Amatlán de Cañas is a municipality and municipal seat in the southwest of the Mexican state of Nayarit, being the southernmost municipality in Nayarit. The population in 2005 was 10,392 (12,088 in 2000) in a total area of 765 km2, which made up 2.77% of the surface of the state. The municipal seat had a population of 3,275 in 2005.

It is bordered on the north by the municipalities of Ahuacatlán and Ixtlán del Río; on the east, west, and south by the state of Jalisco. (Map.)

== Etymology ==

The Nahuatl word Amatlán, "place where there is an abundance of amate and paper", is composed of the words "Amtl", tree known as "Ámate and Paper" and "Tlán", place where there is an abundance of. When the municipality was created the word cañas was incorporated because of the presence of sugar mills (trapiches) in the region.

== History ==
In 2023, Amatlán was designated a Pueblo Mágico by the Mexican government, recognizing its cultural and historical importance.

== Geography ==

Amatlán is mainly mountainous, with 85% of its surface in mountains and 15% in semi-flat areas. There are several peaks with Cerro Alto the highest at 2,080 meters. The municipal seat itself is located at an elevation of 740 meters.

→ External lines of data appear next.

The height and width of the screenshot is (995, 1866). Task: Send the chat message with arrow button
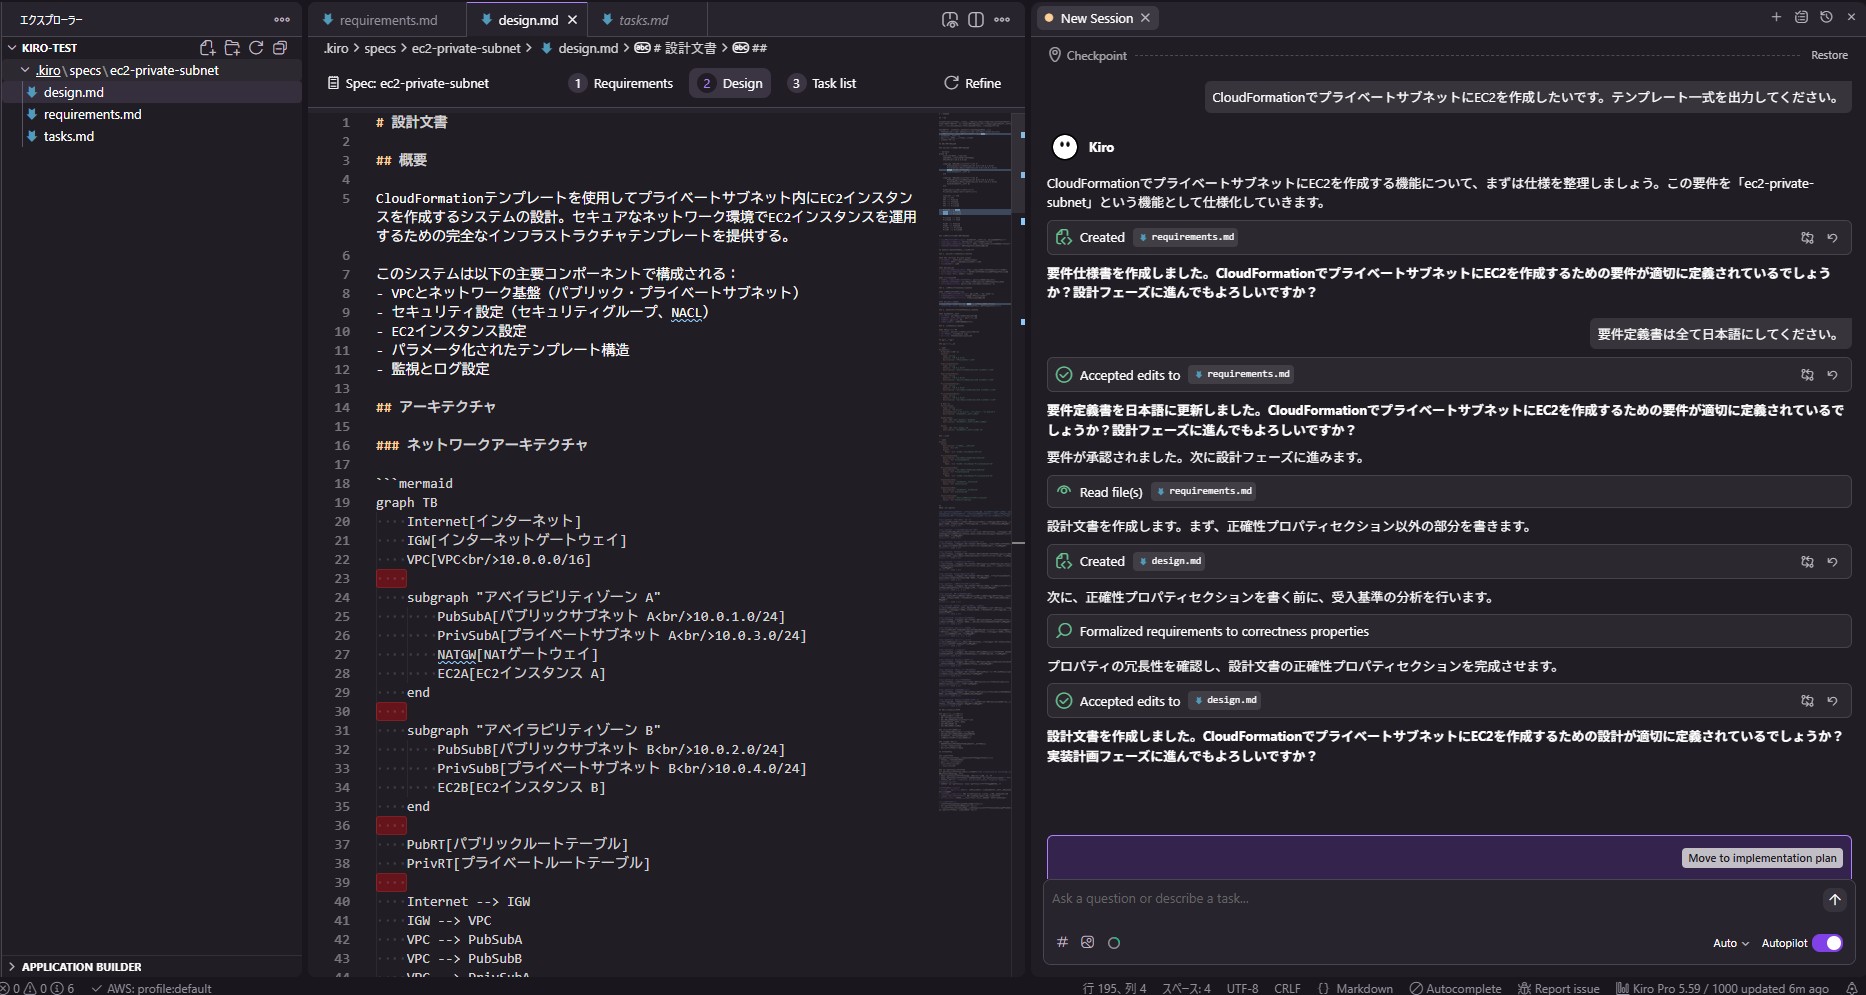point(1834,899)
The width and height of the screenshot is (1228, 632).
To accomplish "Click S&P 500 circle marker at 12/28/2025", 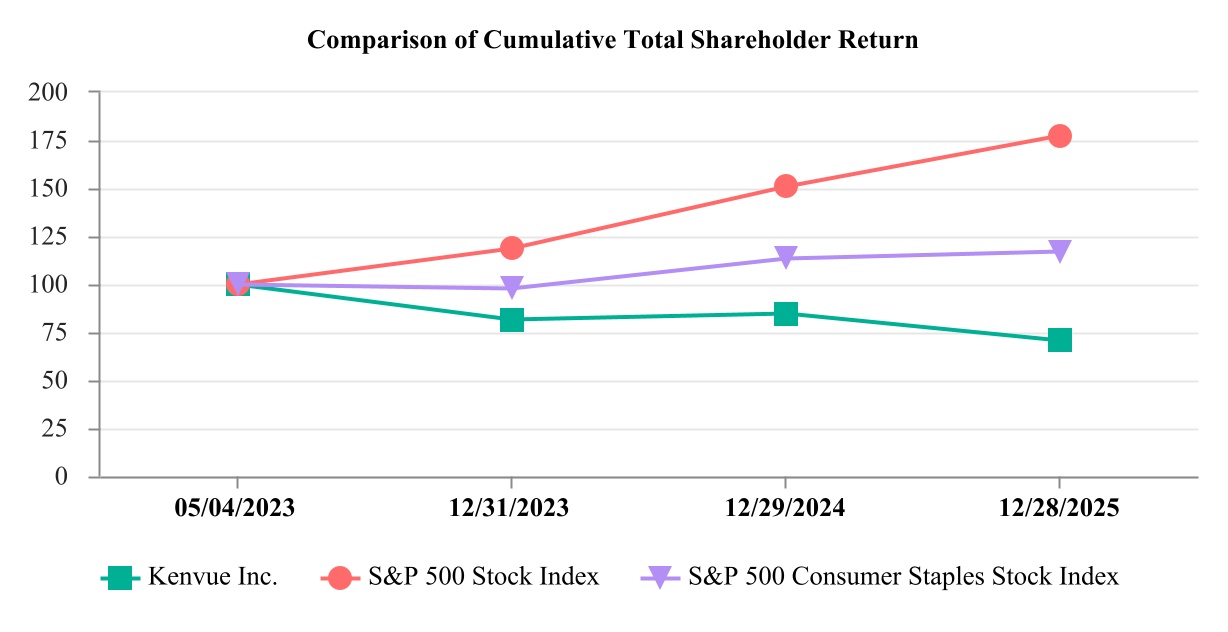I will [x=1060, y=136].
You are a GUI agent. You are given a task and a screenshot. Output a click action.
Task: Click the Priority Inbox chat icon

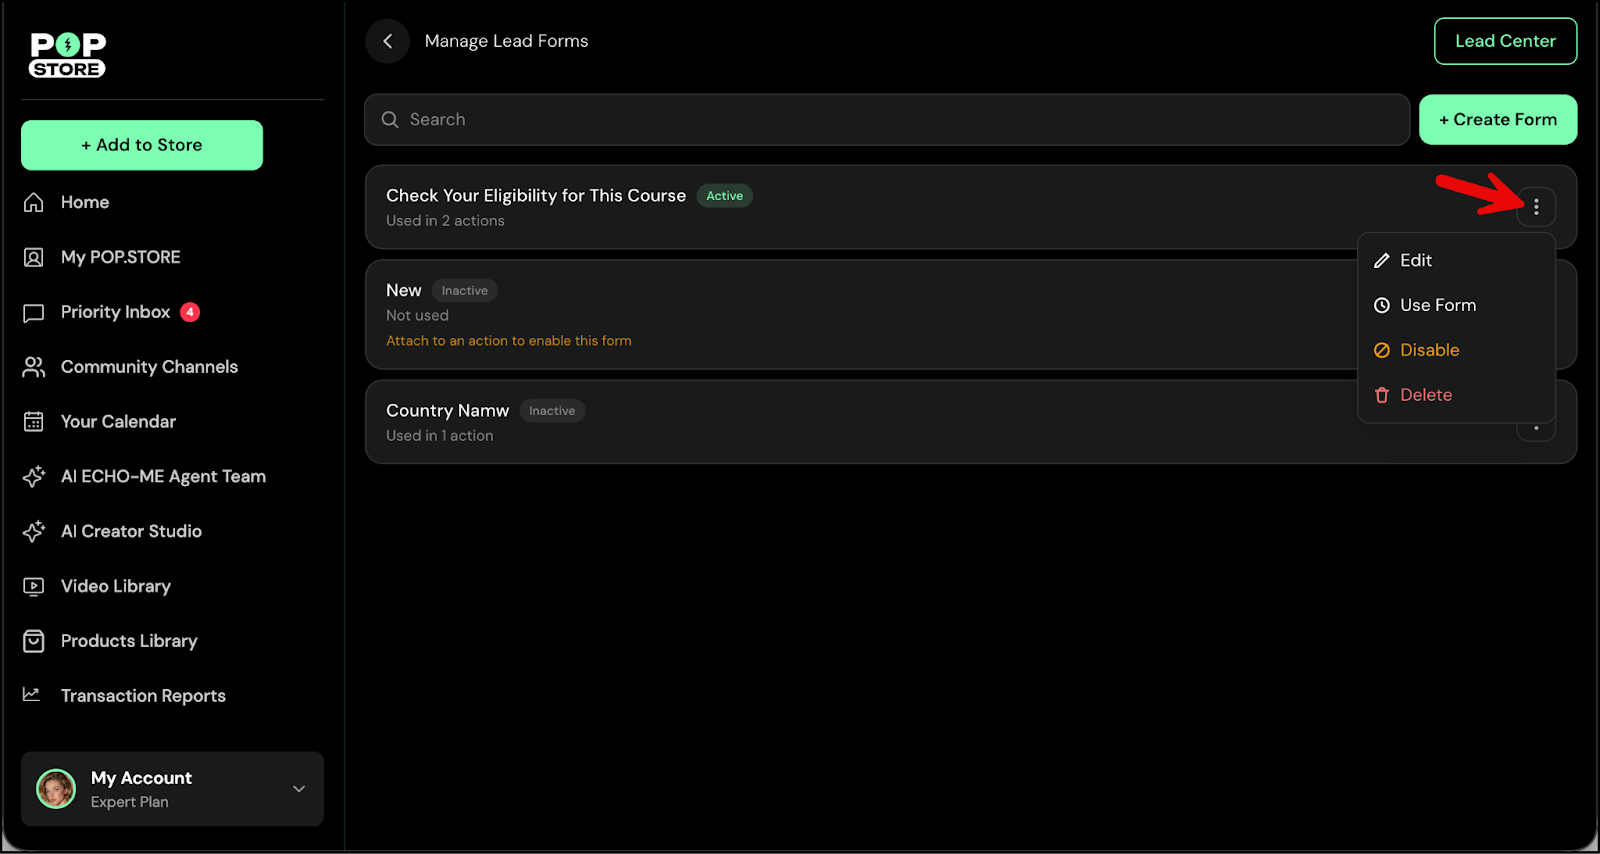(34, 313)
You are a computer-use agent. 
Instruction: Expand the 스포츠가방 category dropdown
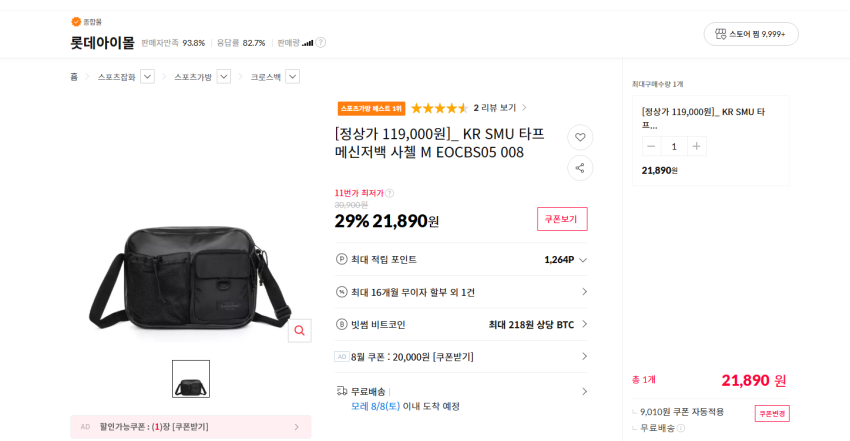(224, 77)
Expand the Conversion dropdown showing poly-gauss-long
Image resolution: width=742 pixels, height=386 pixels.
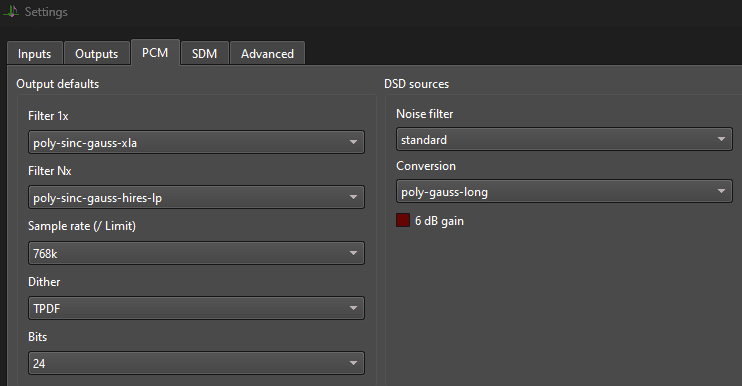[x=564, y=191]
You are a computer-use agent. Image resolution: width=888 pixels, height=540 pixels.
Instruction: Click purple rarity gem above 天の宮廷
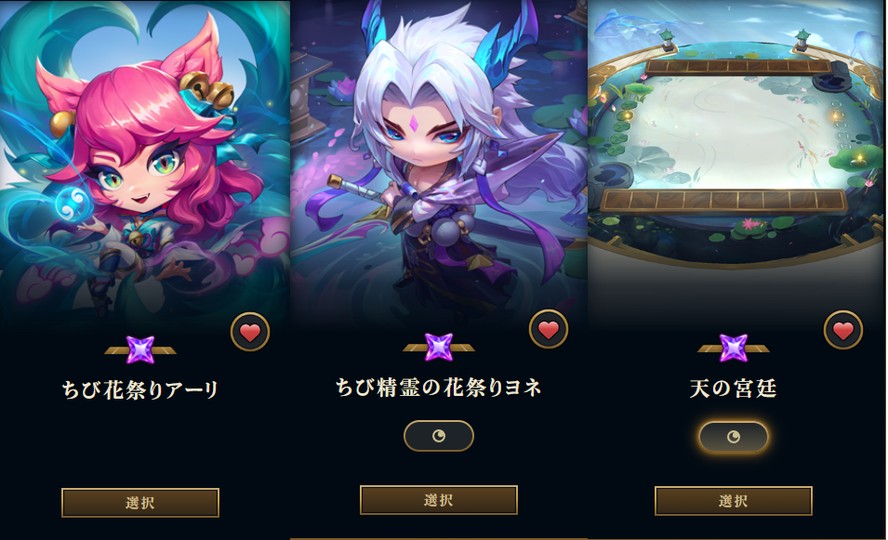click(733, 348)
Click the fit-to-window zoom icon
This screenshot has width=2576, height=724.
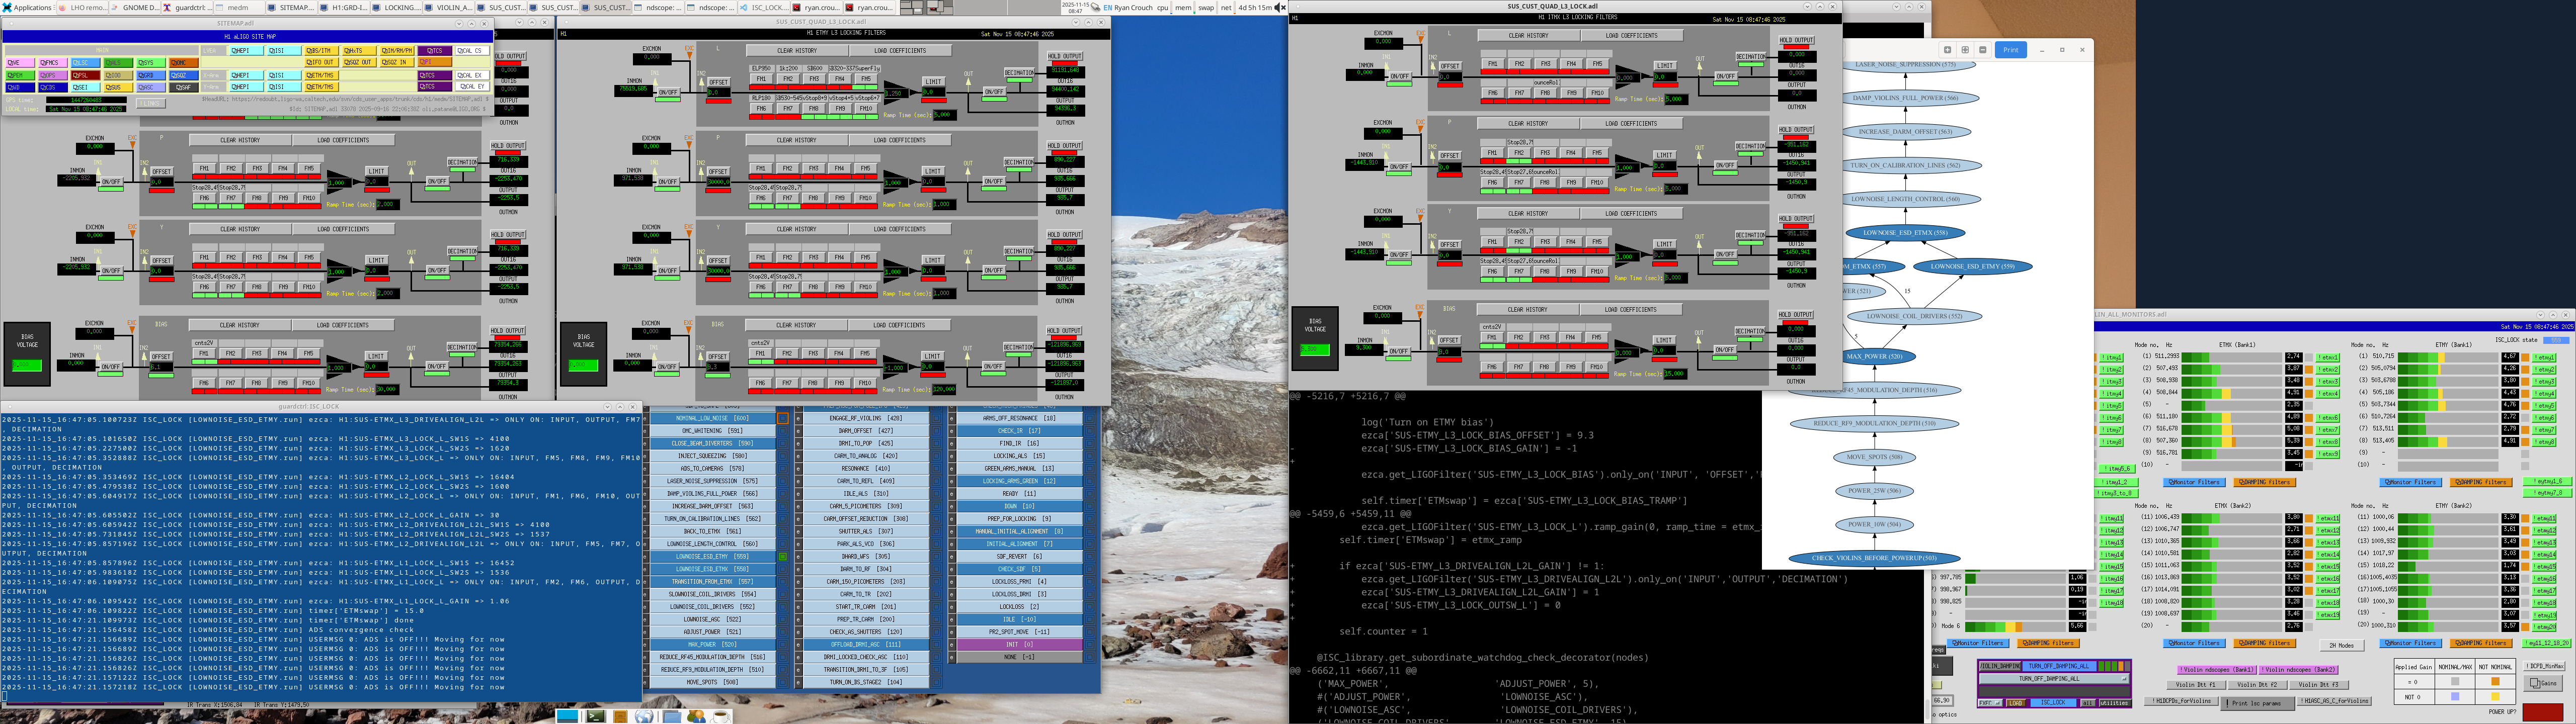(x=1965, y=50)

The main rivers are the Río Ameca, which forms the boundary between the states of Nayarit and Jalisco and the Río Amatlán, which rises in the Pajaritos mountains, southeast of Ixtlán del Río.

== Demographics ==

In 1995 the 12,601 inhabitants made up 1.4% of the total state population; seventeenth place in the state. The population density was 16.5 inhabitants per km^{2}, being one of the least populated in the state. From 1990 to 1995, the total population decreased 4.3%, caused by migratory phenomena towards the United States and the state of Jalisco.

==Economy==

Most of the population is engaged in agriculture, cattle raising and services. The main agricultural products are maize, beans, peanuts, potatoes, and sorghum. There is also some fruit cultivation: bananas, papaya, plums, avocado and citrus fruits.

The cattle herd is small due to the steep elevations.

Industry is small and is mainly manufacturing. There is a rice-separation mill, maize grinding mills, small shops and bakeries, as well as small factories of tiles, ice, soap and toasted peanuts.

==Tourism==

The main tourist attractions are the hot springs in Amatlan (Agua Caliente and Aguas Termales swimming pools), El Manto, the villages of Barranca del Oro, El Rosario, the "mirador" where you can see the view of the whole town; the plazas around the close small towns, Penas juntas, where there's a river and two big rocks between it where you can climb.

There are also the new soccer and basketball fields in "La mesita", the malecon around the river to ride motorcycles, stay on the river for camping or take a shower in the water or just a walk around the beautiful town and the church of Jesus Nazareno.